### [DIRECTIONS]
Return the lines that run from the beginning of the entries to the line holding "You are a computer-use", inclusive, and drop the pictures.
────────────────────
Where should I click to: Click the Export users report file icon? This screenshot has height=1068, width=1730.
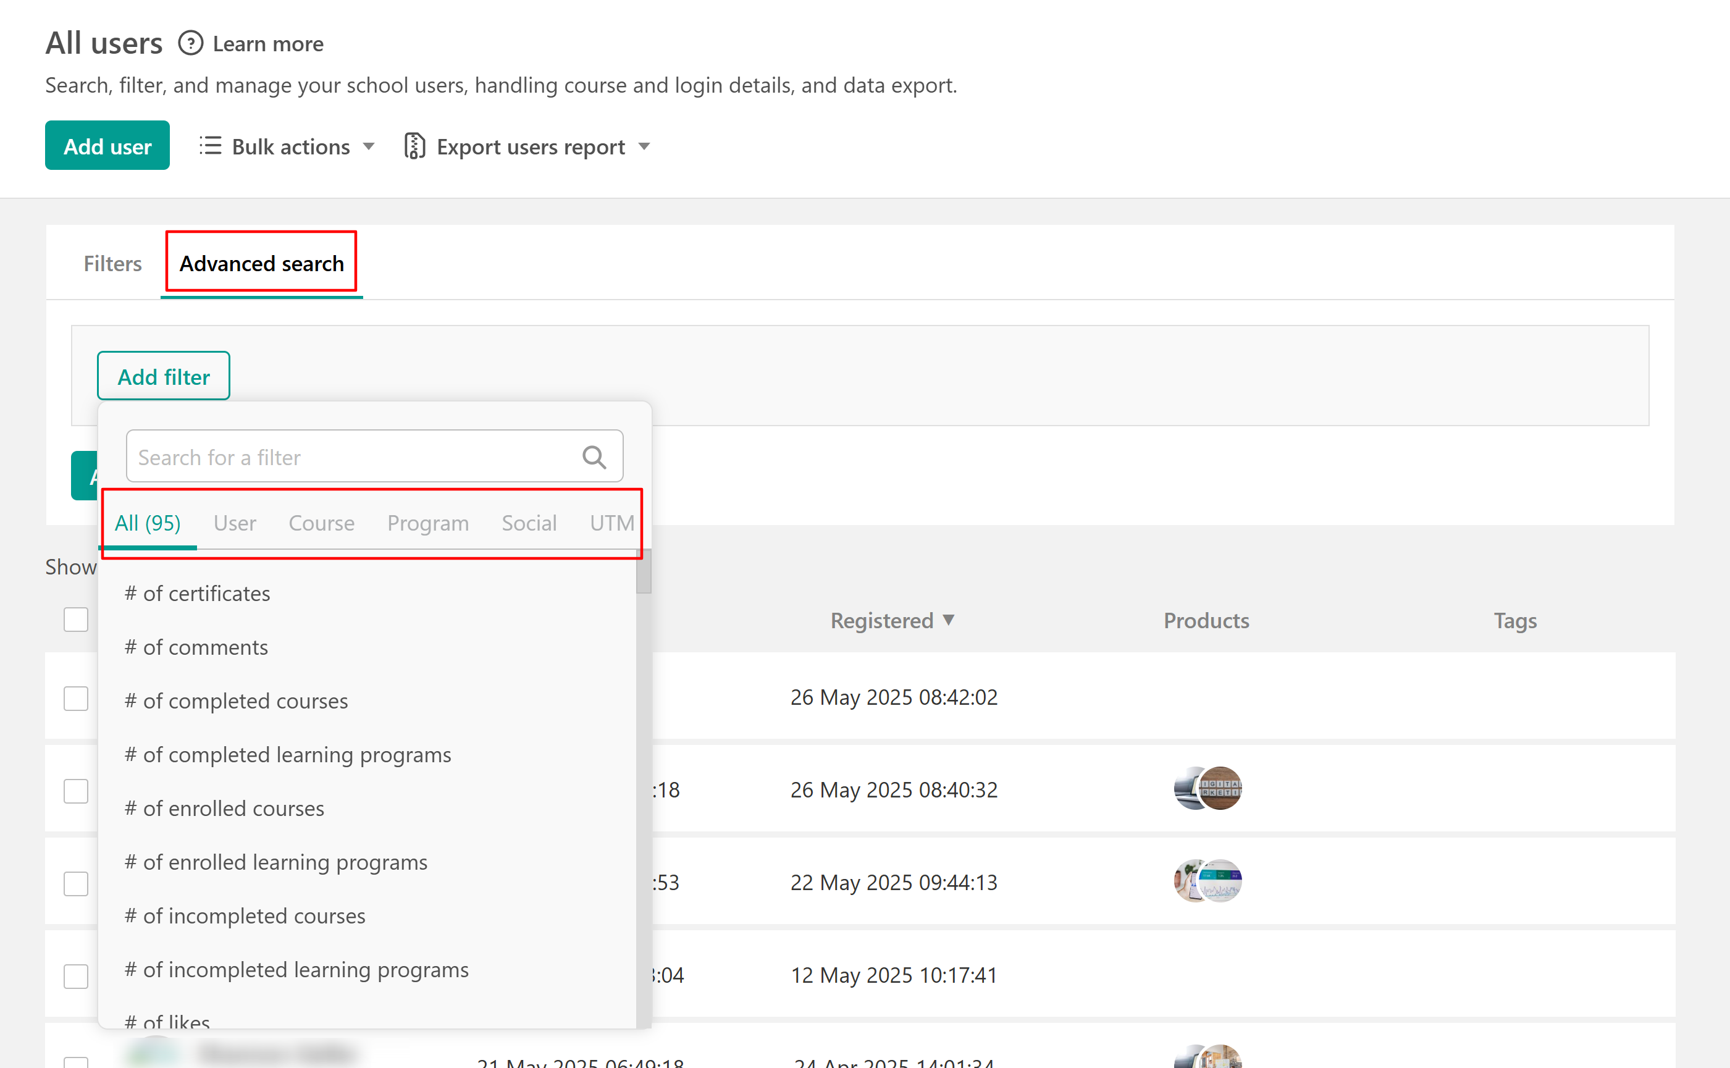(x=414, y=146)
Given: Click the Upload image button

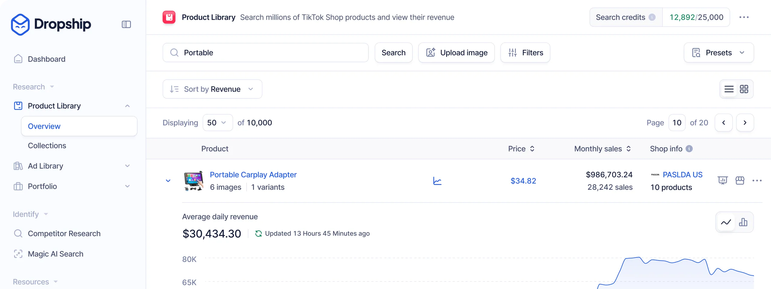Looking at the screenshot, I should 456,53.
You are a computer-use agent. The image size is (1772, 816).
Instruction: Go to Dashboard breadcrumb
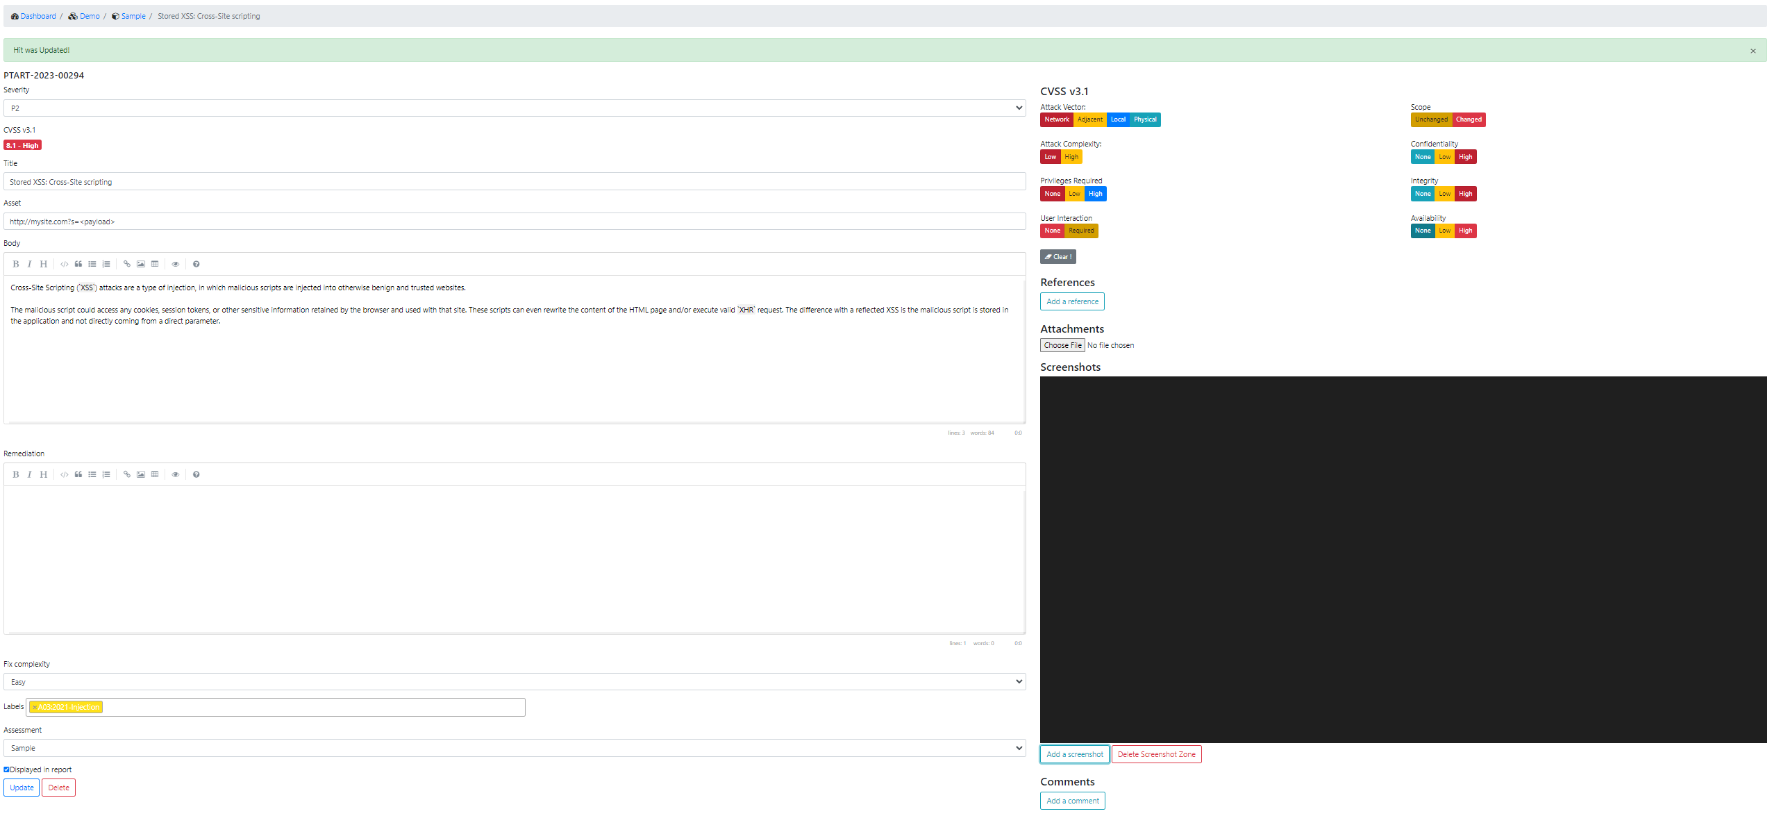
────────────────────
### [ANSWER AREA]
Where should I click to: Click the Export users report file icon? This screenshot has height=1068, width=1730.
(x=414, y=146)
Given: Click the Upload image button

Looking at the screenshot, I should 456,53.
You are a computer-use agent. The image size is (1772, 816).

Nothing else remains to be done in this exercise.